Electron irradiation is a proven technique for environmental protection applications such as the treatment of industrial/municipal wastewater, flue gases, sewage sludge, etc and has been demonstrated on several pilot scale projects [1]. For electron irradiation to be competitive on the large scale with existing treatment methods, electron beam (e-beam) sources capable of providing beam energy of 1–10 MeV, very high average beam power, and high wall-plug efficiency (> 50%) are needed [2]. The sources must also be robust, reliable, and have turn-key operation to be viable in the harsh environment expected around these applications [2]. Compact sources with smaller footprints and lower infrastructure cost are also preferred.

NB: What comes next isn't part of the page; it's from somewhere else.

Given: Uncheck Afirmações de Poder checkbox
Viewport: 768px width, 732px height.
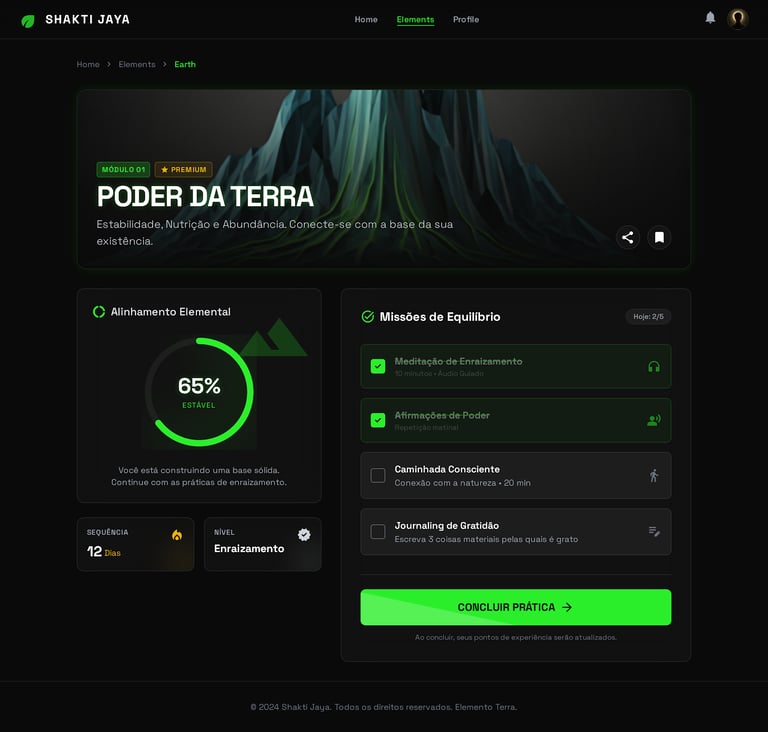Looking at the screenshot, I should [x=378, y=420].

E-beam sources using superconducting radiofrequency (SRF) cavities as the beam accelerator can meet several of the above requirements. A meter-long or even a shorter structure of standard niobium cavities [3] or of low-dissipation Nb3Sn cavities [4], both of which easily generate accelerating gradients > 10 MV m−1, can be an electron source with the desired beam energy. The low surface resistance of SRF cavities reduces their surface losses and provides high efficiency transfer of the input RF power to the beam, which can help to achieve the wall-plug efficiency target. The low surface resistance also facilitates constructing cavities with a larger aperture and allows RF operation with 100% duty cycle (continuous wave or cw mode), both of which are favorable for generating and efficiently transporting beams of very high average power. SRF cavities, however, need operation at cryogenic temperatures and are conventionally cooled by immersion in baths of liquid helium held near 2–4.5 K. The cryogenic infrastructure [5] needed for compressing, liquefying, distributing, recovering, and storing helium as well as expert cryogenic operators [6] needed for oversight run counter to the robustness, high reliability, compactness, and turn-key operation desired in industrial settings.

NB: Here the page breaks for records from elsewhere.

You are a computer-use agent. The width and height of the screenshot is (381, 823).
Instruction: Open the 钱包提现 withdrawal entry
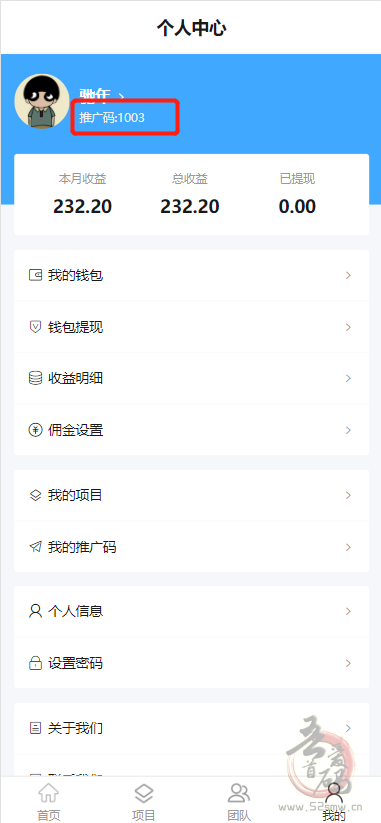point(191,327)
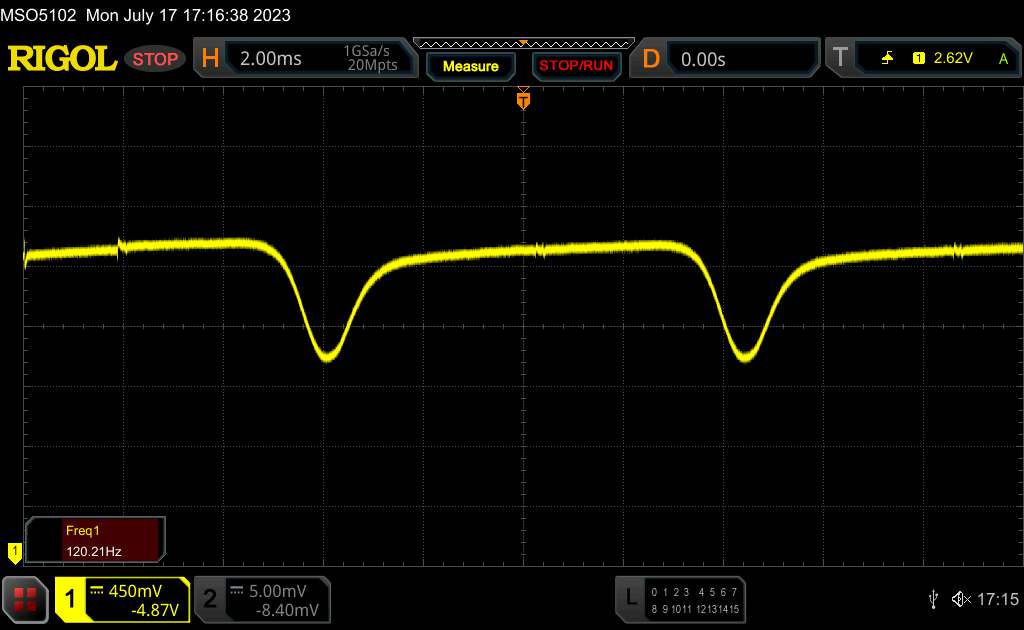The height and width of the screenshot is (630, 1024).
Task: Open the L logic analyzer channels panel
Action: tap(630, 598)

An approach to simplify the helium cryogenic infrastructure and reduce its footprint is to integrate a closed-cycle 4 K cryocooler into an SRF cryomodule and recondense in-situ the boil-off helium gas produced by the cavity dynamic heat dissipation. Although this compact and operationally simpler cooling scheme, as implemented at the JAERI FEL [7], was shown to work reliably over year-long periods, it still relies on a liquid helium bath, leading to some undesirable requirements: (1) a separate helium cryosystem/liquid inventory for initially filling the cryomodule, (2) rigorous pressure vessel and relief design of the cryomodule as it contains a bath of liquid helium, and (3) large helium gas compressors and a storage system to recover the helium during warm-up.

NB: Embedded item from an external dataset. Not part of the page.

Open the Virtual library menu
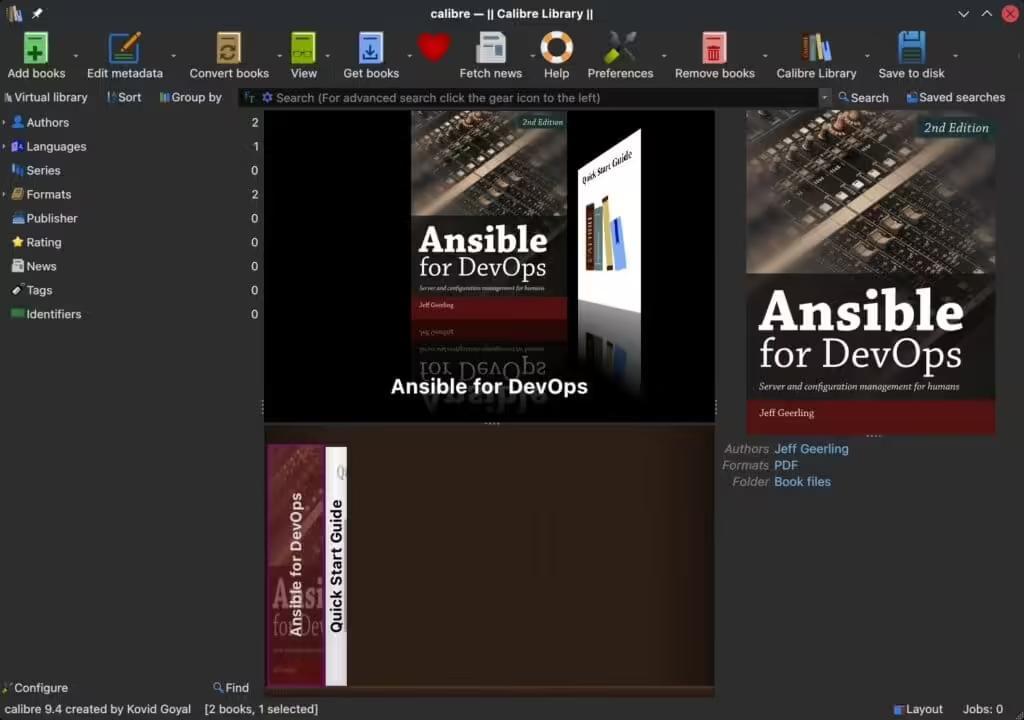Image resolution: width=1024 pixels, height=720 pixels. 46,97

Conduction cooling an SRF cavity by directly connecting to a closed-cycle cryocooler with a thermally conductive link will eliminate the need for the conventional helium bath. This elimination leads to dramatic simplification of the accelerator: (1) a liquid helium inventory, a helium recovery/storage system, and a helium pressure vessel and relief design is no longer needed, (2) the cryogenics becomes very reliable (commercial 4 K cryocoolers have mean time between maintenance of > 20 000 hrs (2.3 years) [8]), safe (no liquid helium safety and oxygen deficiency hazards), and simple to operate (cryocoolers turn on/off with push of a button), and (3) significantly reduced footprint as well as added option of portability because all of the cryogenics is integrated into the cryomodule. Following its conceptualization [9] in 2015, conduction cooling of SRF cavities has been studied albeit only by means of computer simulations. Previous work is limited to understanding its feasibility based on multiphysics (electromagnetic and thermal) simulations [10, 11] and a design of an e-beam accelerator using a conduction cooled SRF cavity [12]. A program to demonstrate practical accelerating gradients on conduction cooled SRF cavities began at Fermilab in 2016. In this letter we present experimental results from this program, demonstrating cw accelerating gradients up to 6.6 MV m−1 on a single cell SRF cavity.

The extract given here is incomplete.